CSF examination demonstrates elevated protein and decreased glucose. Positive cytology is uncommon (~25%). Positive EBV DNA in CSF is helpful for the diagnosis of lymphoma, particularly in immunocompromised individuals.
CT hyperdense enhancing supratentorial mass, with MRI T1 hypointense, T2 iso- to hypointense, vivid homogeneous enhancement and restricted diffusion. Usually, there is relatively little associated vasogenic edema and no central necrosis, although it is important to note that in immunocompromised individuals appearances tend to be more heterogeneous.
Treatment: steroid and methotrexate-based regimens help avoid or defer radiation, RT
Neuroblastoma
MC tumos of the adrenal gland in children, usually <4y/o. from neural crest cells
MC presentation is abdominal distention and firm, irregular mass that can cross midline (vs Wilms tumor that stays Midline)
Can also present with opsoclonus myoclonus
Increased HVA and VMA (catecholamine metabolites)

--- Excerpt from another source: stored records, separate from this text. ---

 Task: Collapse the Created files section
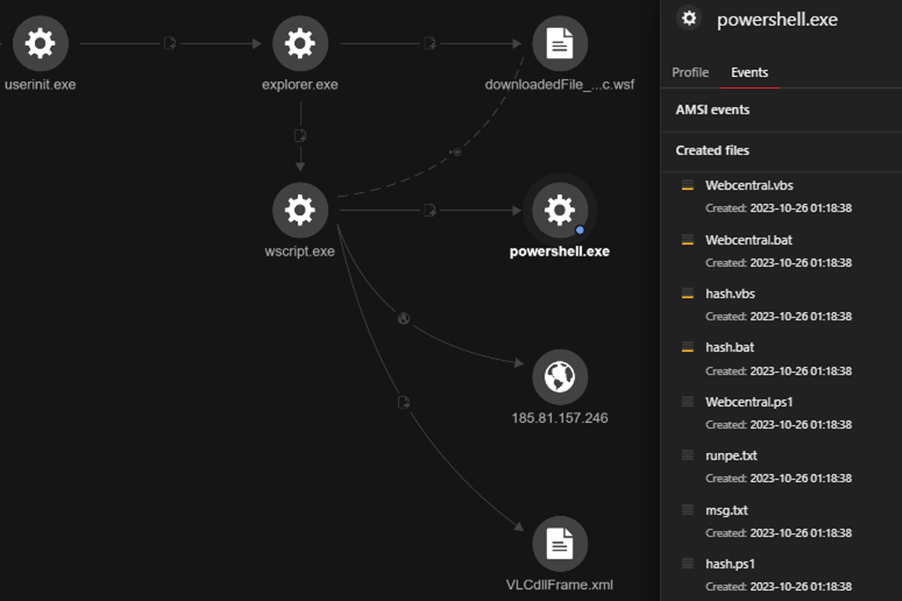pyautogui.click(x=712, y=151)
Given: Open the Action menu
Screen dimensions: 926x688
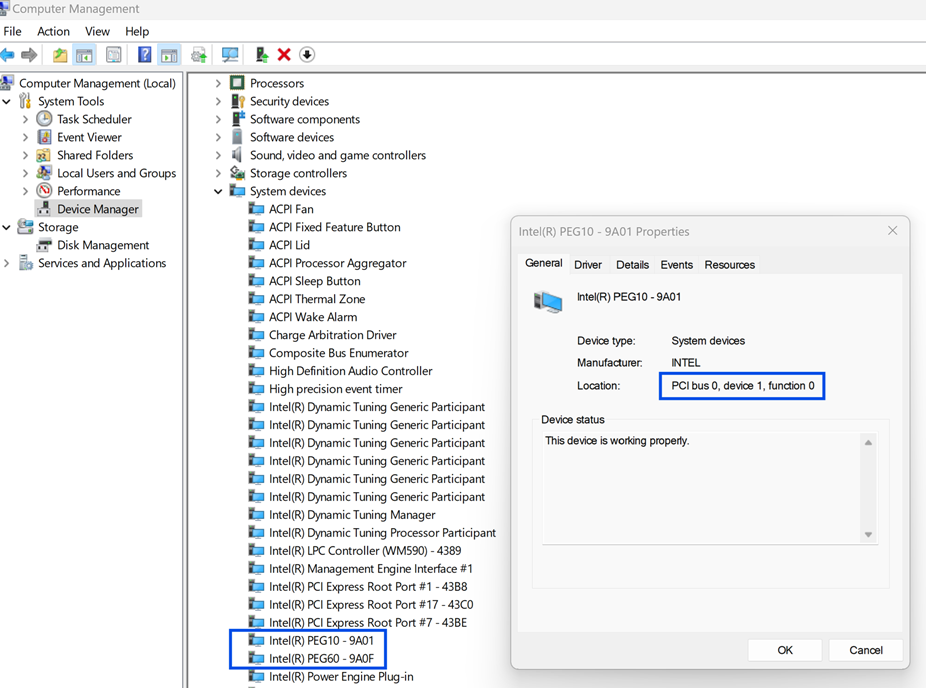Looking at the screenshot, I should point(53,31).

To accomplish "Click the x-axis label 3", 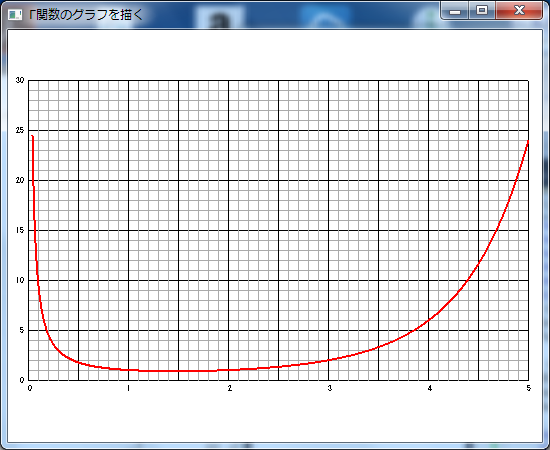I will coord(330,388).
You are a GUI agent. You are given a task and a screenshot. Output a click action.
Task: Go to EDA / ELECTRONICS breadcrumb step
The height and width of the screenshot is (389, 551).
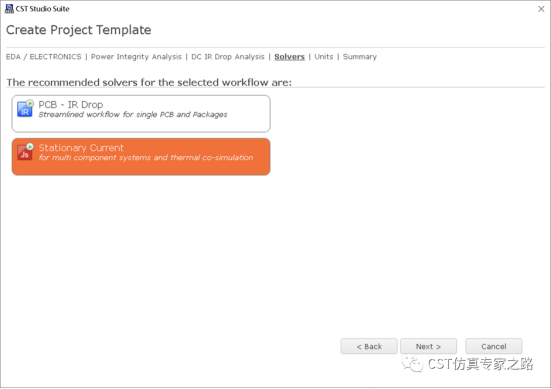pos(44,57)
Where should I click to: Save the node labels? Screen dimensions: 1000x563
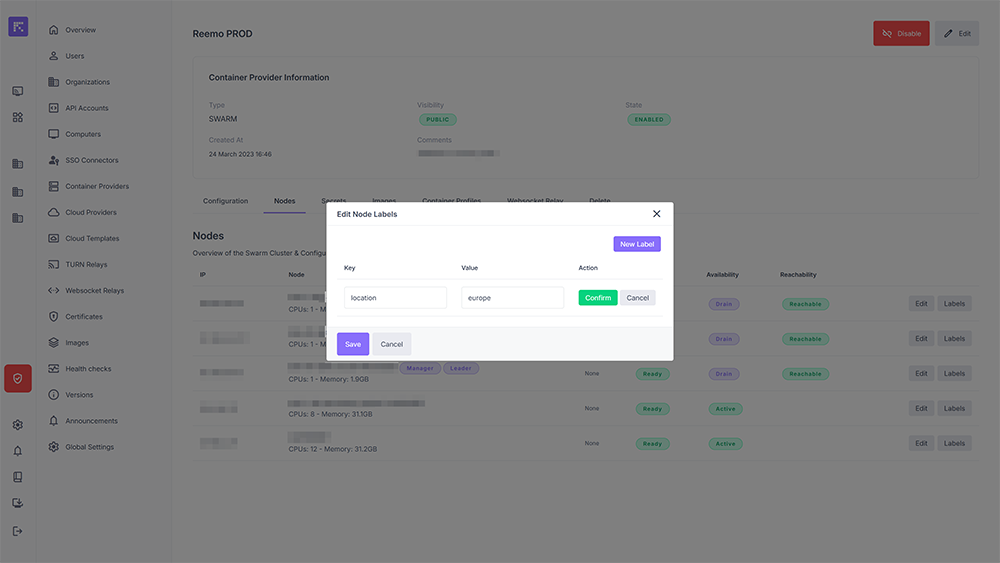pyautogui.click(x=353, y=344)
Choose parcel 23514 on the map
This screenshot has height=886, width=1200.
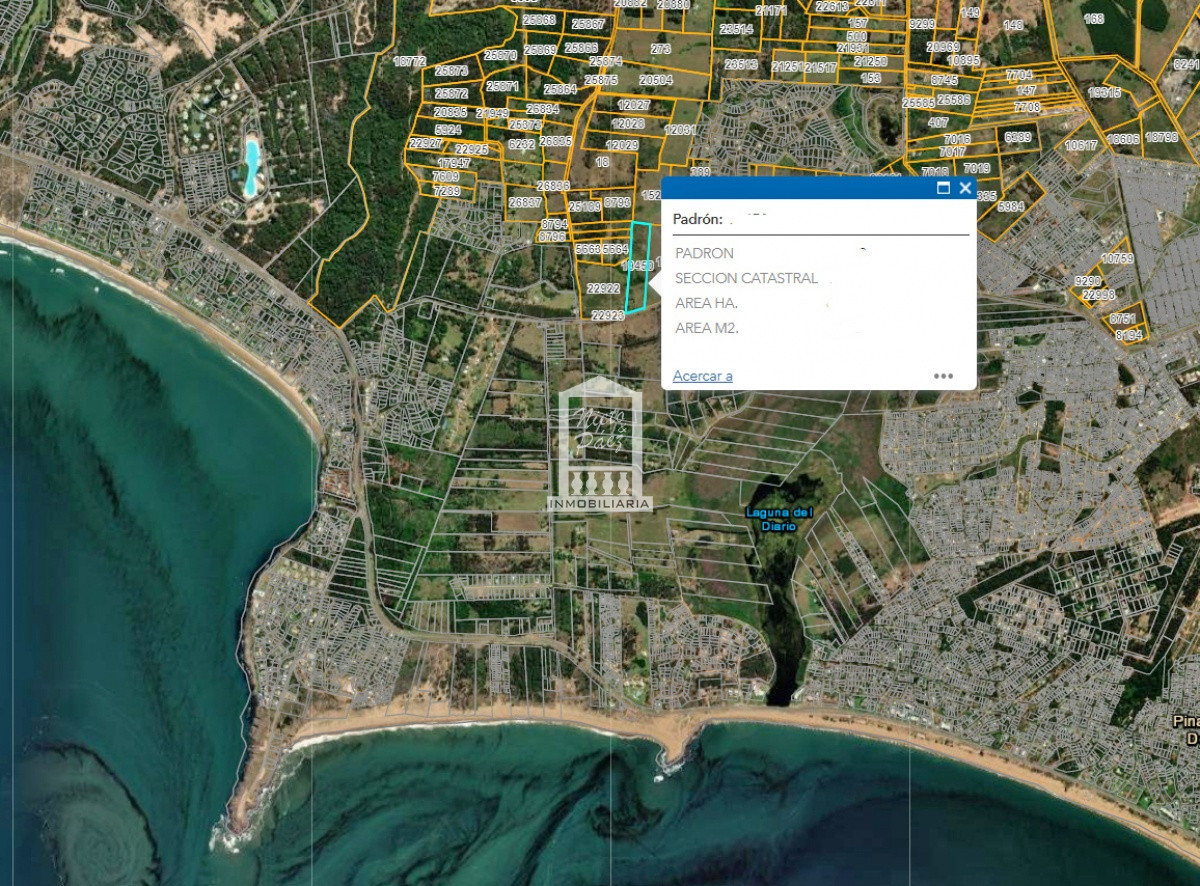736,30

N-myc oncogene = poor prognosis
Opsoclonus –myoclonus: rapid, multi-directional eye movements (opsoclonus), quick, involuntary muscle jerks (myoclonus), uncoordinated movement (ataxia), irritability, and sleep disturbance.
Up to half of patients have an underlying occult neuroblastoma. The movements are believed to be from autoantibodies that occur either against neuroblastoma or an infection.